**Aim**
Reproduce each of the following records line for line, changing nothing.

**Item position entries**

╭──

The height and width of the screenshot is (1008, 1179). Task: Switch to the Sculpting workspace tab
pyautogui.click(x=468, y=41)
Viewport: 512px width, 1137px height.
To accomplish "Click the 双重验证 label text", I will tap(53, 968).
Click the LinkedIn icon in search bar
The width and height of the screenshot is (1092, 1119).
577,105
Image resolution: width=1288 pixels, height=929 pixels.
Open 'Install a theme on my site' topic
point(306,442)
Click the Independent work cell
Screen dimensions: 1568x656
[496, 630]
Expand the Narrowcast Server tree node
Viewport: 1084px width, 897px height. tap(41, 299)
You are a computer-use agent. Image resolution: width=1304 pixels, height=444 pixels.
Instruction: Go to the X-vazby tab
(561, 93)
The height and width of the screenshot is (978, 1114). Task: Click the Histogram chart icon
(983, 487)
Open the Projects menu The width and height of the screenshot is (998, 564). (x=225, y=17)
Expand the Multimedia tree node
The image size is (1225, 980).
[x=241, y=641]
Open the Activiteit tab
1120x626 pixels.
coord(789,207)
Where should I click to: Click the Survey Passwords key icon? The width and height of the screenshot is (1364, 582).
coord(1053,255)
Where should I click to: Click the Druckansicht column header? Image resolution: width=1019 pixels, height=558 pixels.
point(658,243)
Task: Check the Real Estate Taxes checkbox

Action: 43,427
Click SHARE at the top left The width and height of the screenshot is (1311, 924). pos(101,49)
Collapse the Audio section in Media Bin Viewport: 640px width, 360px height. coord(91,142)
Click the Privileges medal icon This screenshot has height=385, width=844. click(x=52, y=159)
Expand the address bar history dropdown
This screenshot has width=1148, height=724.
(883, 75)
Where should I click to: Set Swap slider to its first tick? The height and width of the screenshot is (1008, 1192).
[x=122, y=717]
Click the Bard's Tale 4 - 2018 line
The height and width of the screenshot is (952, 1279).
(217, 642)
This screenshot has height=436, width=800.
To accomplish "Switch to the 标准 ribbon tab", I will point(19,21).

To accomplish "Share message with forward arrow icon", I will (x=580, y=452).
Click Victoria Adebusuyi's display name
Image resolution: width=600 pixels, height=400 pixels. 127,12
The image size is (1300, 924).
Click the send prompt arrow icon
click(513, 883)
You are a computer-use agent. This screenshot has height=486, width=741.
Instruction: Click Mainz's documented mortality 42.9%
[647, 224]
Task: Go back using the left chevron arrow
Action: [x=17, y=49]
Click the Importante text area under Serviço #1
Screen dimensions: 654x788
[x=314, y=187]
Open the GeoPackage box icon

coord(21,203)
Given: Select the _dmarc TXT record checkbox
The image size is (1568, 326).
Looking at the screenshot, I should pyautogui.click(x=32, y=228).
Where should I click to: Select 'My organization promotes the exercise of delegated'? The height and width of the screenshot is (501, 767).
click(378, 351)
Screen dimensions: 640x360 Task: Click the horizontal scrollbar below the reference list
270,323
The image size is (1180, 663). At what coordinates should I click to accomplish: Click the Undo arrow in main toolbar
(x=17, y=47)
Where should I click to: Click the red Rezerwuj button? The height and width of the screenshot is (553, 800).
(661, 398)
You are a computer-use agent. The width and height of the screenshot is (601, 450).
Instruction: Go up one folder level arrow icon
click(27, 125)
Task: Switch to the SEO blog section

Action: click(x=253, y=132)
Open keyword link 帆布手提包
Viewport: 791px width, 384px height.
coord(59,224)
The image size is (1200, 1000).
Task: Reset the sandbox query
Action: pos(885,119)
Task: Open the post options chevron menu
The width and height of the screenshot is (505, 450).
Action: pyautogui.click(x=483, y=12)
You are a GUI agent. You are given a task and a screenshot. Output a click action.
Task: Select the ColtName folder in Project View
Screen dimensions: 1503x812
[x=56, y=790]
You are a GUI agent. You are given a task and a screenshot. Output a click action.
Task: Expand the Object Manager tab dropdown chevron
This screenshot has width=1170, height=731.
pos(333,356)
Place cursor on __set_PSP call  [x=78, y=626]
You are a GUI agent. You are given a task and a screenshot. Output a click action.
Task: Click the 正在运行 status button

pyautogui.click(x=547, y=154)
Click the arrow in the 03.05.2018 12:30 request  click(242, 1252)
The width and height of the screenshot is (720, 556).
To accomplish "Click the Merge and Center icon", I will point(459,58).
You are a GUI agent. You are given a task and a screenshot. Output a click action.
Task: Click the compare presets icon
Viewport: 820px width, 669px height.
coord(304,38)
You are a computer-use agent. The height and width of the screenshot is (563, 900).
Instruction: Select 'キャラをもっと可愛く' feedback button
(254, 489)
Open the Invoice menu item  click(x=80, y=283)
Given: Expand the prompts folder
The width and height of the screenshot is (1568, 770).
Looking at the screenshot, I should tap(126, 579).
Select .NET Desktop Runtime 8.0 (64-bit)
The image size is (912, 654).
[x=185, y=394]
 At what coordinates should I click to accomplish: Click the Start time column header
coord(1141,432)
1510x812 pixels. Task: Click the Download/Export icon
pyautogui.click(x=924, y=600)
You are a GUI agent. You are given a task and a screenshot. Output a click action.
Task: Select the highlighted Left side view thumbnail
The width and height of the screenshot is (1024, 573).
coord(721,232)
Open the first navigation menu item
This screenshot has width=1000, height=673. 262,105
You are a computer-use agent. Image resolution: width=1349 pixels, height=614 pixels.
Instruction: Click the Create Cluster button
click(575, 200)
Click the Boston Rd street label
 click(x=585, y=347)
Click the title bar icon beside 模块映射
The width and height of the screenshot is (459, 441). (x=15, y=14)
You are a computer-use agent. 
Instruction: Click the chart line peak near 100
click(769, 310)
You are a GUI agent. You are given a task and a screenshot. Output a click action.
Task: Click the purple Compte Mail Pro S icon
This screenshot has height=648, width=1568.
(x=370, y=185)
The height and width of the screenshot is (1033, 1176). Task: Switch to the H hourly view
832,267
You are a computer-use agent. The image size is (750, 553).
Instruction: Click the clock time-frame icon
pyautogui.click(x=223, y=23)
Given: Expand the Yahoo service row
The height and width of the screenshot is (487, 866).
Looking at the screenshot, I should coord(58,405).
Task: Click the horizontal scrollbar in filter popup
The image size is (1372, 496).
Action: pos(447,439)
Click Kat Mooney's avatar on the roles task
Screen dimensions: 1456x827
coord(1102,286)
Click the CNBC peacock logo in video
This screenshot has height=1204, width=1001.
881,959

╰──

**Reply**
The height and width of the screenshot is (1008, 1179). Task: Switch to the Sculpting workspace tab
pyautogui.click(x=468, y=41)
Viewport: 512px width, 1137px height.
To accomplish "Click the 双重验证 label text", I will tap(53, 968).
Click the LinkedIn icon in search bar
The width and height of the screenshot is (1092, 1119).
577,105
Image resolution: width=1288 pixels, height=929 pixels.
Open 'Install a theme on my site' topic
point(306,442)
Click the Independent work cell
Screen dimensions: 1568x656
[496, 630]
Expand the Narrowcast Server tree node
Viewport: 1084px width, 897px height. tap(41, 299)
You are a computer-use agent. Image resolution: width=1304 pixels, height=444 pixels.
Instruction: Go to the X-vazby tab
(561, 93)
The height and width of the screenshot is (978, 1114). Task: Click the Histogram chart icon
(983, 487)
Open the Projects menu The width and height of the screenshot is (998, 564). (x=225, y=17)
Expand the Multimedia tree node
The image size is (1225, 980).
[x=241, y=641]
Open the Activiteit tab
1120x626 pixels.
coord(789,207)
Where should I click to: Click the Survey Passwords key icon? The width and height of the screenshot is (1364, 582).
coord(1053,255)
Where should I click to: Click the Druckansicht column header? Image resolution: width=1019 pixels, height=558 pixels.
point(658,243)
Task: Check the Real Estate Taxes checkbox

Action: 43,427
Click SHARE at the top left The width and height of the screenshot is (1311, 924). pos(101,49)
Collapse the Audio section in Media Bin Viewport: 640px width, 360px height. coord(91,142)
Click the Privileges medal icon This screenshot has height=385, width=844. click(x=52, y=159)
Expand the address bar history dropdown
This screenshot has width=1148, height=724.
(883, 75)
Where should I click to: Set Swap slider to its first tick? The height and width of the screenshot is (1008, 1192).
[x=122, y=717]
Click the Bard's Tale 4 - 2018 line
The height and width of the screenshot is (952, 1279).
(217, 642)
This screenshot has height=436, width=800.
To accomplish "Switch to the 标准 ribbon tab", I will point(19,21).

To accomplish "Share message with forward arrow icon", I will (x=580, y=452).
Click Victoria Adebusuyi's display name
Image resolution: width=600 pixels, height=400 pixels. 127,12
The image size is (1300, 924).
Click the send prompt arrow icon
click(513, 883)
You are a computer-use agent. This screenshot has height=486, width=741.
Instruction: Click Mainz's documented mortality 42.9%
[647, 224]
Task: Go back using the left chevron arrow
Action: [x=17, y=49]
Click the Importante text area under Serviço #1
Screen dimensions: 654x788
[x=314, y=187]
Open the GeoPackage box icon

coord(21,203)
Given: Select the _dmarc TXT record checkbox
The image size is (1568, 326).
Looking at the screenshot, I should pyautogui.click(x=32, y=228).
Where should I click to: Select 'My organization promotes the exercise of delegated'? The height and width of the screenshot is (501, 767).
click(378, 351)
Screen dimensions: 640x360 Task: Click the horizontal scrollbar below the reference list
270,323
The image size is (1180, 663). At what coordinates should I click to accomplish: Click the Undo arrow in main toolbar
(x=17, y=47)
Where should I click to: Click the red Rezerwuj button? The height and width of the screenshot is (553, 800).
(661, 398)
You are a computer-use agent. The width and height of the screenshot is (601, 450).
Instruction: Go up one folder level arrow icon
click(27, 125)
Task: Switch to the SEO blog section

Action: click(x=253, y=132)
Open keyword link 帆布手提包
Viewport: 791px width, 384px height.
coord(59,224)
The image size is (1200, 1000).
Task: Reset the sandbox query
Action: pos(885,119)
Task: Open the post options chevron menu
The width and height of the screenshot is (505, 450).
Action: pyautogui.click(x=483, y=12)
You are a GUI agent. You are given a task and a screenshot. Output a click action.
Task: Select the ColtName folder in Project View
Screen dimensions: 1503x812
[x=56, y=790]
You are a GUI agent. You are given a task and a screenshot. Output a click action.
Task: Expand the Object Manager tab dropdown chevron
This screenshot has width=1170, height=731.
pos(333,356)
Place cursor on __set_PSP call  [x=78, y=626]
You are a GUI agent. You are given a task and a screenshot. Output a click action.
Task: Click the 正在运行 status button

pyautogui.click(x=547, y=154)
Click the arrow in the 03.05.2018 12:30 request  click(242, 1252)
The width and height of the screenshot is (720, 556).
To accomplish "Click the Merge and Center icon", I will point(459,58).
You are a GUI agent. You are given a task and a screenshot. Output a click action.
Task: Click the compare presets icon
Viewport: 820px width, 669px height.
coord(304,38)
You are a computer-use agent. The height and width of the screenshot is (563, 900).
Instruction: Select 'キャラをもっと可愛く' feedback button
(254, 489)
Open the Invoice menu item  click(x=80, y=283)
Given: Expand the prompts folder
The width and height of the screenshot is (1568, 770).
Looking at the screenshot, I should tap(126, 579).
Select .NET Desktop Runtime 8.0 (64-bit)
The image size is (912, 654).
[x=185, y=394]
 At what coordinates should I click to accomplish: Click the Start time column header
coord(1141,432)
1510x812 pixels. Task: Click the Download/Export icon
pyautogui.click(x=924, y=600)
You are a GUI agent. You are given a task and a screenshot. Output a click action.
Task: Select the highlighted Left side view thumbnail
The width and height of the screenshot is (1024, 573).
coord(721,232)
Open the first navigation menu item
This screenshot has width=1000, height=673. 262,105
You are a computer-use agent. Image resolution: width=1349 pixels, height=614 pixels.
Instruction: Click the Create Cluster button
click(575, 200)
Click the Boston Rd street label
 click(x=585, y=347)
Click the title bar icon beside 模块映射
The width and height of the screenshot is (459, 441). (x=15, y=14)
You are a computer-use agent. 
Instruction: Click the chart line peak near 100
click(769, 310)
You are a GUI agent. You are given a task and a screenshot. Output a click action.
Task: Click the purple Compte Mail Pro S icon
This screenshot has height=648, width=1568.
(x=370, y=185)
The height and width of the screenshot is (1033, 1176). Task: Switch to the H hourly view
832,267
You are a computer-use agent. The image size is (750, 553).
Instruction: Click the clock time-frame icon
pyautogui.click(x=223, y=23)
Given: Expand the Yahoo service row
The height and width of the screenshot is (487, 866).
Looking at the screenshot, I should coord(58,405).
Task: Click the horizontal scrollbar in filter popup
The image size is (1372, 496).
Action: pos(447,439)
Click Kat Mooney's avatar on the roles task
Screen dimensions: 1456x827
coord(1102,286)
Click the CNBC peacock logo in video
This screenshot has height=1204, width=1001.
881,959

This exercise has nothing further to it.